Each candidate may be reused any number of times.
"""
sorted_candidates = sorted(candidates)
combinations: List[List[int]] = []
current_combination: List[int] = []
def search(start_index: int, remaining_target: int) -> None:
# A remaining target of zero means the current path is a full solution.
if remaining_target == 0:
combinations.append(list(current_combination))
return
for candidate_index in range(start_index, len(sorted_candidates)):
candidate_value = sorted_candidates[candidate_index]
# Because the candidates are sorted, no later candidate can fit either.
if candidate_value > remaining_target:
break
current_combination.append(candidate_value)
# Reuse is allowed, so the next search starts at the same index.
search(candidate_index, remaining_target - candidate_value)
# Restore the path before trying the next candidate.
current_combination.pop()
search(start_index=0, remaining_target=target)
return combinations
class Solution:
def combinationSum(self, candidates: List[int], target: int) -> List[List[int]]:
"""LeetCode entry point."""
return build_combinations_that_sum_to_target(candidates, target)Interview follow-ups
What changes if each number can be used at most once?
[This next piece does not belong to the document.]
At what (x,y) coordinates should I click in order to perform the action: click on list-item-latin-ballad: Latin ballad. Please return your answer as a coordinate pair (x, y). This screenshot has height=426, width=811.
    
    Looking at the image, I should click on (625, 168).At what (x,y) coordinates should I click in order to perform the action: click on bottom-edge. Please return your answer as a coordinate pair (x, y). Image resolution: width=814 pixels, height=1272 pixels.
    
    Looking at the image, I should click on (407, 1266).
That becomes the Combination Sum II shape. The search is still backtracking, but the recursive call moves to candidate_index + 1 instead of staying at candidate_index, because reuse is no longer allowed. The harder part is duplicate handling: if the input can contain repeated values, the loop must skip equal candidates at the same recursion depth so the same combination is not produced multiple times. The approach still works because sorting groups duplicates together and gives a consistent way to decide which copy is allowed to start a branch. The runtime remains exponential in the worst case, but the branching factor is often smaller because reuse is removed.
Could dynamic programming solve this problem too?
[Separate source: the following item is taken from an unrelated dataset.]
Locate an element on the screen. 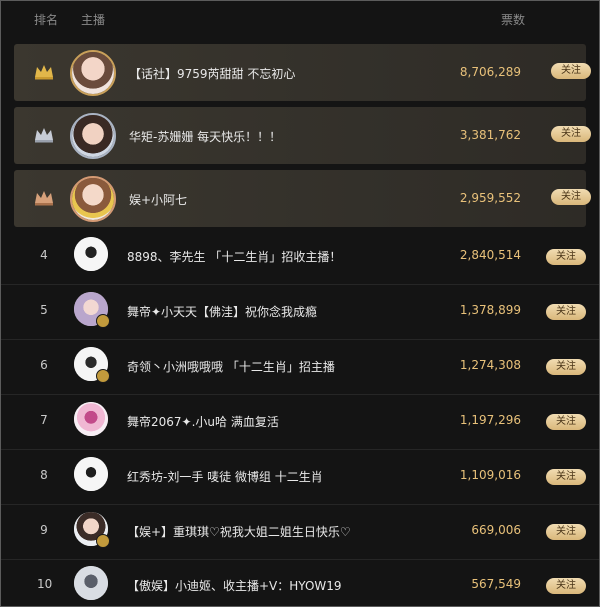 The width and height of the screenshot is (600, 607). table-row: 6 奇领丶小洲哦哦哦 「十二生肖」招主播 1,274,308 关注 is located at coordinates (300, 367).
Yes, but it is usually less natural if the goal is to return the actual combinations. A DP solution can store, for each intermediate sum, the combinations that reach that sum, then extend them with later candidates. That can work, but it tends to be heavier in both code and memory because the state must carry large lists of partial combinations. Backtracking is usually preferred because it builds one path at a time, prunes early, and maps directly to the way the problem is stated. DP becomes more attractive when the interviewer changes the problem to “count the number of combinations” rather than “return them.”
Why do we sort if the original problem does not ask for sorted output?
Sorting is not for presentation. It is for control of the search space. Once the candidates are sorted, the algorithm gets two benefits that materially simplify the solution: it can stop the loop early when a candidate is too large, and it can enforce a non-decreasing construction order that removes duplicate permutations. Without sorting, the algorithm would either waste work exploring impossible large values or need extra machinery to deduplicate results after the fact. The asymptotic worst-case complexity stays exponential either way, but sorting makes the search far cleaner and usually much faster in practice.
How would you count combinations instead of returning them?
If only the count is needed, the problem becomes much cheaper in memory because the algorithm no longer has to store every path explicitly. One option is to keep the same backtracking structure and increment a counter whenever the remaining target reaches zero. Another option is a DP formulation where dp[sum] represents how many ways to build that sum using candidates processed so far. The DP version is often the better answer for the counting variant because it reuses overlapping subproblems instead of materializing every combination. The tradeoff is that DP gives counts efficiently, but it does not directly recover the actual combination lists without storing much more information.